The National Credit Union Administration has filed suit in California against Goldman Sach alleging violations of US federal and state securities laws, as well as misrepresentations in the sale of securities to now-failed U.S. Central and Western Corporate federal credit unions.
'NCUA continues to carry out our responsibility to do everything reasonable in our power to seek maximum recoveries', said NCUA Board Chairman Debbie Matz. 'By these actions we intend to hold responsible parties accountable. Those who caused the problems in the wholesale credit unions should pay for the losses now being paid by retail credit unions'.
As liquidating agent for the failed corporate credit unions, NCUA has a statutory duty to seek recoveries from responsible parties to minimize cost to its insurance funds and the credit union industry.
This action seeks damages in excess of $491m from Goldman Sachs, bringing the total sought in the four lawsuits filed to date to nearly $2bn.
NCUA’s new suit against Goldman Sachs claims the sellers and underwriters of the questionable securities made numerous material misrepresentations in the offering documents. These misrepresentations caused the corporate credit unions to believe the risk of loss associated with the investment was minimal, when in fact the risk was substantial.

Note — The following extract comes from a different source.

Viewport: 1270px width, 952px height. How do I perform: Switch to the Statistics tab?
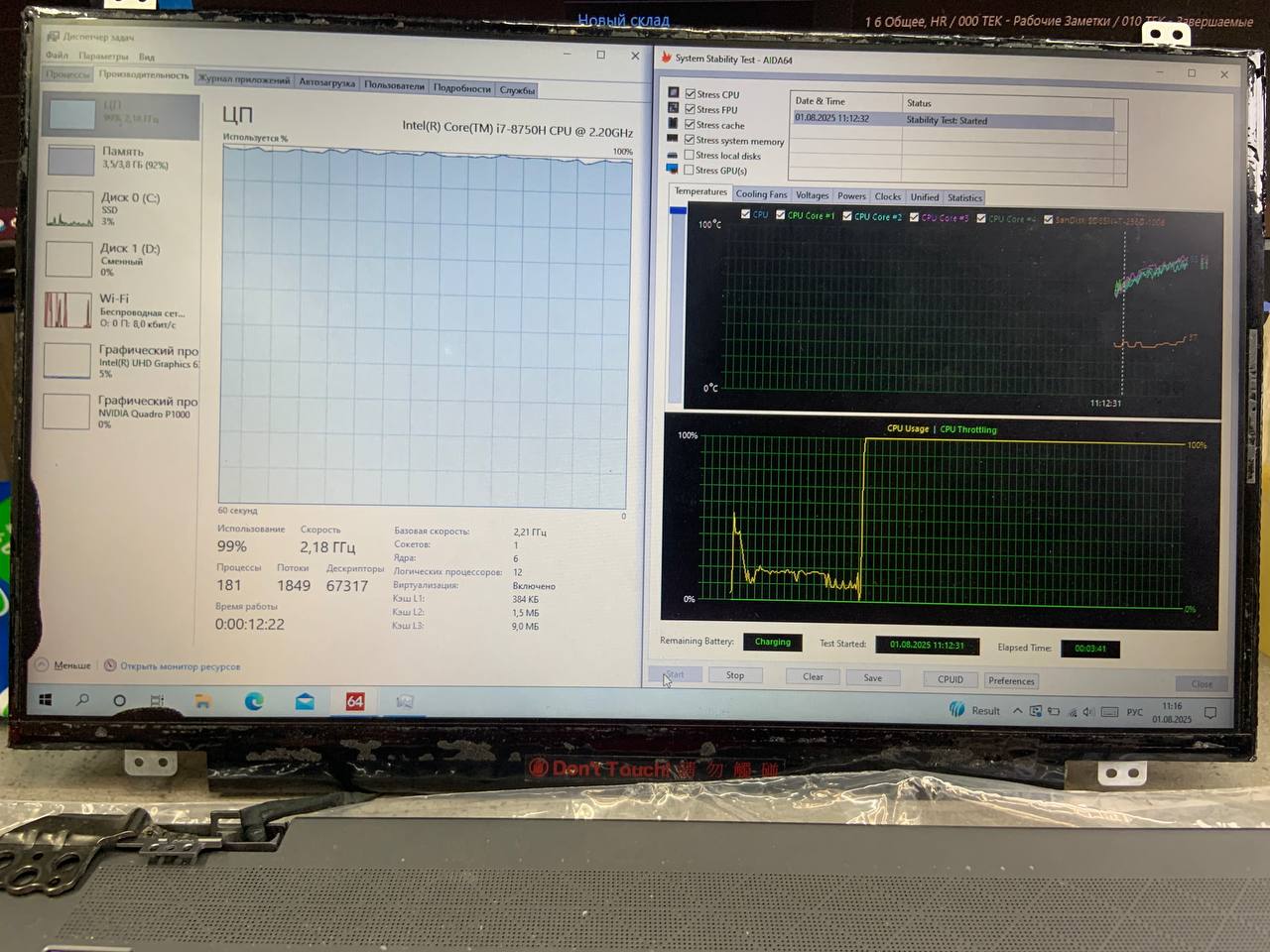[x=963, y=197]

The mortgage-backed securities experienced dramatic, unprecedented declines in value, effectively rendering five corporates insolvent. The combined suits are the culmination of lengthy investigations into the circumstances surrounding the purchases of these securities.
This law suit follows three similar legal proceedings, two filed in the Federal District Court of Kansas June 20 against J.P. Morgan Securities, LLC, and RBS Securities, and one in the Federal District Court in Central California also against RBS July 18.
Anticipating a total of five to10 actions, additional lawsuits may follow in order to recover losses from the purchase of securities that caused the failures of five, large wholesale credit unions.